In the US, a research team led by North Carolina State University, together with partners from the Renaissance Computing Institute and the University of Illinois are developing a smart grid test-bed, using cloud computing resources to analyze smart grid data from distributed energy sources.
The project was launched in 2013 as an experiment to monitor and analyze the status of power grids in real-time.
Aranya Chakrabortty, assistant professor in the Electrical and Computer Engineering Department at the North Carolina State University, and principal investigator on the project, explained: “We want to show how processing, analyzing and monitoring power system data can be done using distributed architecture, instead of traditional centralized methods.”
The project will monitor data from thousands of sensors, known as phasor measurement units (PMUs), which are distributed across the transmission grid and connect a wide range of energy generating plants, including wind turbines and solar panels.
Smart grid powered by ExoGENI
The smart grid test-bed project leverages resources through a National Science Foundation (NSF) project, ExoGENI, which forms part of the Global Environment for Network Innovations (GENI).
The ExoGENI testbed combines computation, storage and network capabilities with open cloud computing and dynamic circuit fabrics to address complex scientific and network engineering problems, according to a report on ScientificComputing.com.
It works by allowing researchers to link real-time sensor data to on-demand virtual computing resources at ExoGENI nodes across the U.S.
Sensors, which collect as many as 120 data points per second through high-speed networks with guaranteed bandwidth, can connect the data to computing resources at many sites – each site provisioned a ‘slice’ of virtual machines (VMs), which run algorithms to analyze and visualize data in real-time.
Researchers hope that the methodology can evolve into the de-facto standard method for monitoring and troubleshooting smart grids.

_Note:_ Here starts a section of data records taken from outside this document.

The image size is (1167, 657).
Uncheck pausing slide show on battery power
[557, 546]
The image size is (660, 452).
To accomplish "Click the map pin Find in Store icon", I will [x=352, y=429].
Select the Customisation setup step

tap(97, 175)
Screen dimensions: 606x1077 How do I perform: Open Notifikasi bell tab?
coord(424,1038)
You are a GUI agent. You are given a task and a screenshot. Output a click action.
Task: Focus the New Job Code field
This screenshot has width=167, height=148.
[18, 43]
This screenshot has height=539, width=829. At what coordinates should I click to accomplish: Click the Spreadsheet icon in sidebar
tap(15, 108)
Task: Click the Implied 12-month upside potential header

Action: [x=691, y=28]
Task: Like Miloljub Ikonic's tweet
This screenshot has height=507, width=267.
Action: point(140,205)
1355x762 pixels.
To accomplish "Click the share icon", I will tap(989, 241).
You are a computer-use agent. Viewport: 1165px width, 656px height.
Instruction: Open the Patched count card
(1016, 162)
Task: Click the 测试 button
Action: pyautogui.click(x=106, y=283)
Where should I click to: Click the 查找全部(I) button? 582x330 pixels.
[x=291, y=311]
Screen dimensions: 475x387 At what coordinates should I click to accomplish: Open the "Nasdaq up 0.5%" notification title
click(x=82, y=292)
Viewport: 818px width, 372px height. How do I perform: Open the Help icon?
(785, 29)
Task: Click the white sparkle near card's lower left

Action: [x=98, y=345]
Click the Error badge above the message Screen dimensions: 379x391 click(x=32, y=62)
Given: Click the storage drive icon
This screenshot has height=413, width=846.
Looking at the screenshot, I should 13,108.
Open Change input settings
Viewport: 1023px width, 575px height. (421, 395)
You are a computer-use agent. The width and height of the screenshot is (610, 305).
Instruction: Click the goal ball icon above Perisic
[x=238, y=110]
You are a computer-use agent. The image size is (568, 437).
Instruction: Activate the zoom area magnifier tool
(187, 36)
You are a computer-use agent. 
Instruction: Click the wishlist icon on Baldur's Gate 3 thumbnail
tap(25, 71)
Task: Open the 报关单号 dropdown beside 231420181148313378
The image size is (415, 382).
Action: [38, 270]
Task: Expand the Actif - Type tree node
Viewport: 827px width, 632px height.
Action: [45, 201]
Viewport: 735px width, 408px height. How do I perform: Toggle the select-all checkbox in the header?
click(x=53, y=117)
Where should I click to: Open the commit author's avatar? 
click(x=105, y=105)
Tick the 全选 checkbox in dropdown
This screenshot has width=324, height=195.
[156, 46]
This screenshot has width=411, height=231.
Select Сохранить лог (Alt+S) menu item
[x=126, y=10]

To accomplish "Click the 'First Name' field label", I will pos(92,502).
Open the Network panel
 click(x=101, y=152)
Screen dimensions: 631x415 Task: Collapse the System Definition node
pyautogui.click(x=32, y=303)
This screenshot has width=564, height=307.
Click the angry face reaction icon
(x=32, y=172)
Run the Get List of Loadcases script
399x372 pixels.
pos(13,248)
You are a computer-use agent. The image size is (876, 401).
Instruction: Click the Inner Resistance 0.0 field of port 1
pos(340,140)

Mr Chakrabortty of North Carolina State University, said: “As the number of phasor measurement units in the North American grid grows exponentially over the next five years, such a distributed data processing architecture will become imperative for monitoring and control, and eventually for initiating actions to solve problems.”
Cyber-attacks on the grid
The smart grid test-bed project team are currently working with the University of Southern Carolina’s Information Sciences Institute, creating a project to mitigate cases of cyber-attacks on the grid.